A movimentação entre investidores começou no final do ano, a partir do início do 2º turno, relata Molina. Ele destaca que, geralmente, o perfil das pessoas que saíram da bolsa de valores com Lula é mais de direita e conservador.

“Tem clientes muito de direita, pessoas bastante conservadoras que acreditam no apocalipse e que queriam segurança de estar totalmente fora do risco, alocaram em renda fixa.”

“Algo que aconteceu também foi a aceleração de retirar o capital do país. Muitos clientes levaram seu capital daqui e levaram para os Estados Unidos. O investidor acha que está protegendo as finanças e a família, abrindo conta corrente internacional e investindo em fundos, ETFs [Exchange Traded Funds] ou bonds”, diz Molinari.

Investimentos milionários no mercado imobiliário… americano

Um financiador de imóveis brasileiro que mora em Orlando afirma que, desde a eleição, cada vez mais empresários tem migrado o patrimônio do Brasil para os EUA. Principalmente para investir no mercado imobiliário americano.

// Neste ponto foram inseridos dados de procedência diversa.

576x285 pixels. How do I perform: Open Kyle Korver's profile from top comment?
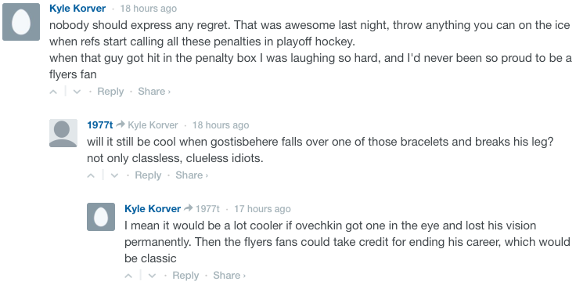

A fonte, que não quis se identificar, afirma que um de seus clientes, por exemplo, transferiu para os EUA um patrimônio de R$ 1 milhão que veio da bolsa de valores.

Com a entrada de Lula no Planalto, movimentos desse tipo “aumentaram tremendamente”, diz o agente. O destino das aplicações é o mercado imobiliário dos EUA, onde esses investidores procuram construir um patrimônio de longo prazo. No caso do cliente que investiu R$ 1 milhão, o objetivo é conquistar fundos para a aposentadoria.

“Tem corretores americanos que vem ao Brasil e apresentam propostas aos investidores que querem ‘dolarizar’ o patrimônio. Depois da mudança do governo isso parece que explodiu”, relata o financiador imobiliário

Dolarizar todo o patrimônio, no entanto, é um risco.

Sair da bolsa com Lula é um erro?

Ruídos políticos sempre fizeram preço em alguns ativos da B3, e essa não é uma exclusividade do governo Lula.

O dólar sempre foi considerado um bom investimento para alocar parte do patrimônio, mas não todo. Nesse sentido, o investidor deve evitar “radicalismos”, afirma Felipe Molinari.

Afinal, apostar no dólar, como fez Eva, expõe o rentista a novos riscos. “Hoje, a inflação global está disparada, inclusive nos EUA. O país está no teto de emissão de títulos públicos, porque imprimiu dinheiro durante a pandemia e está pagando a conta agora”, afirma o assessor da Dom Investimentos. Se houver algum tipo de calote ou rolagem da dívida americana, Eva poderia ver o patrimônio em dólar derreter.

Vale destacar que, em janeiro, o real foi a moeda que mais se valorizou ante o dólar americana no mundo.

Além disso, destaca Molinari, existem empresas de capital aberto na bolsa que ganham com a alta do dólar.

“Nem depois da posse do Lula vale a pena [sair da bolsa de valores]. É preciso tirar a emoção da estratégia de investimentos, mesmo que o mercado seja impulsivo”, diz.

Ao investidor mais preocupado com o ruído político, o assessor recomenda uma reestruturação de portfólio baseada na análise de ações negociadas na B3 e nos segmentos em que a empresa atua, como de energia, petróleo e gás natural.

Desde a posse de Lula, o Ibovespa acumula alta de 3,49%, de 3.710,50 pontos. “Se você tira tudo da bolsa de valores e ela anda, você perdeu o timing”, finaliza Molinari, alertando que o alto grau de risco político pode ser usado como oportunidade por investidores ‘sangue frio’.